Letters to the Editor - Millerton News - 10-5-17

Bikers need to use caution

This is in answer to Diane Walters piece in your paper about the Harlem Valley Rail Ride. 

Last year in Amenia I was entering Sheffield Road and knew the Rail Trail crosses there. I know there are stop signs for the biker crossing the highway, but not trusting in signs, I was going very slowly. Sure enough, a woman on a bike never stopped at the sign. I think she had speakers in her ears and she was listening to music.

She never looked right or left, I don’t think she was aware that I was there. If I had been going as fast as one is allowed, I would have hit her right in the middle of the road. If I didn’t kill her, she would have been severely injured.

As there was no other person present, I probably would have been blamed for it.

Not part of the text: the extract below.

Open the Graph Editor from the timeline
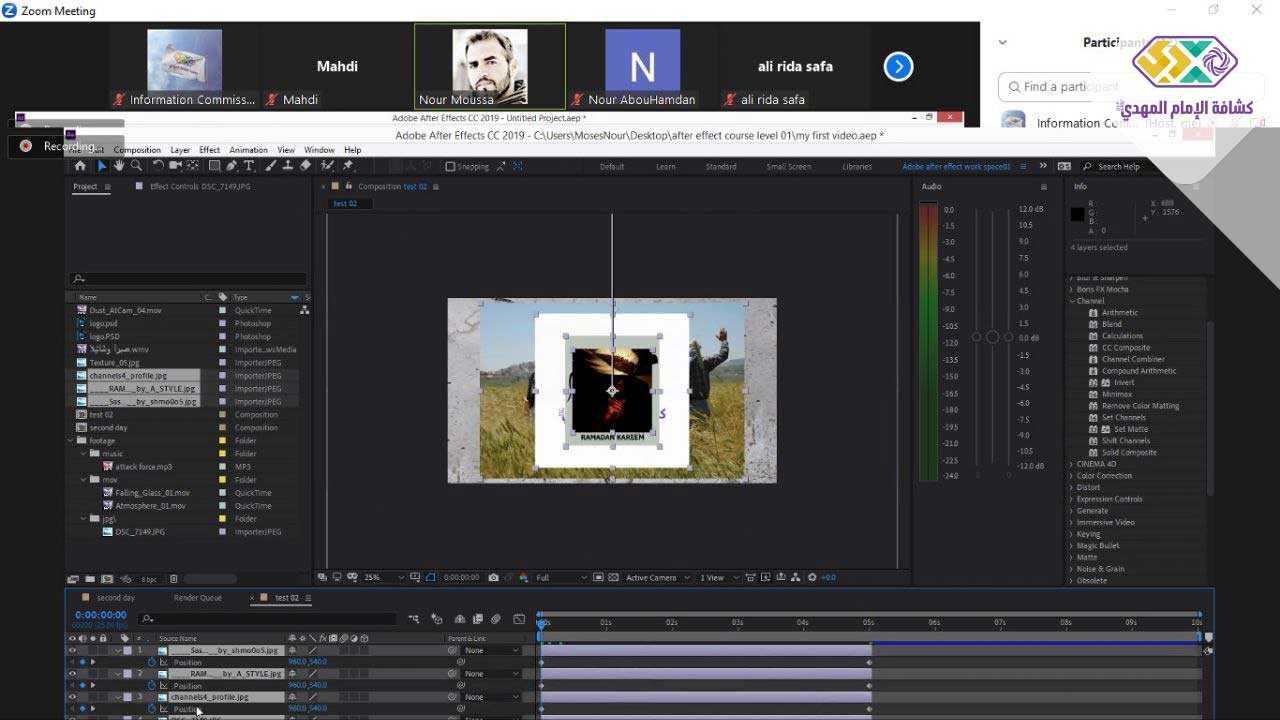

What is it going to take for these bikers to stop where it says stop?

Ester G. Pollard

Sharon, Conn.


Baffled by news coverage

I have to say that I’m unable to understand the editorial philosophy of The Millerton News. For several years I thought of The News as uninterested in printing anything the least bit controversial. As far as I could tell, The News’ idea of hard-hitting journalism was listing the high school softball scores from one of our neighboring towns. 

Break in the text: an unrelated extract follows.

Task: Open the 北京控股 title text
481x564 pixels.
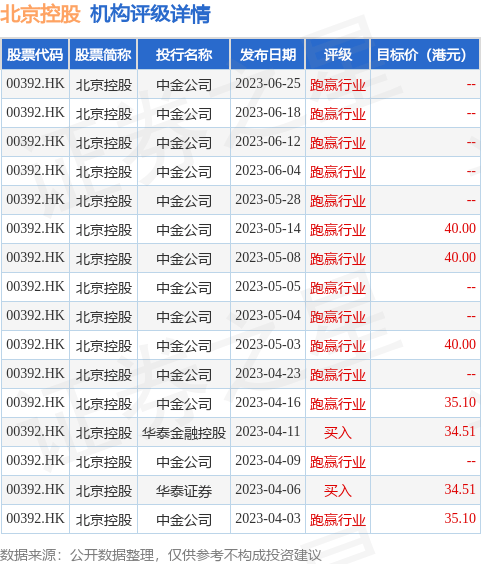Action: tap(40, 14)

However last week’s coverage of the Greenough/Steed extravaganza baffles me even more. The News devoted 1,963 words to this reporting (including Greenough’s apology letter), the most verbose coverage of any story I can recall reading in this paper. By focusing its journalistic spotlight (and editorial outrage) at this interpersonal nonsense, The News elevates its importance to a level it hardly deserves and moves this publication into a new category, titillation. 

This is doubly unfortunate as there’s real news to report in this community that doesn’t receive a single column-inch of precious ink. While I consider Greenough’s window dust graffiti to be childish and distasteful, there’s no way that it’s criminal, defamatory or worthy of the conclusions drawn in the editorial. 

I’m glad to see that Greenough has publicly apologized and I hope that Steed will accept and we can all move on. Prior to last week, I was aware of two types of journalism: news and fake news. Now there’s a third: not news.

Bill Kish



Crossing the news line

Since when does a personal spat involving two grownups and one benign, albeit juvenile, act become newsworthy? 

The Millerton News crossed the line into yellow journalism and character assassination in its article on the “profane message” and the accompanying editorial. 

I would hope editor Whitney Joseph and her crew could dredge up something more newsworthy than an F-bomb scrawled on a dirty window.

Mr. Greenough’s public apology should be more than adequate to put this phony controversy to rest.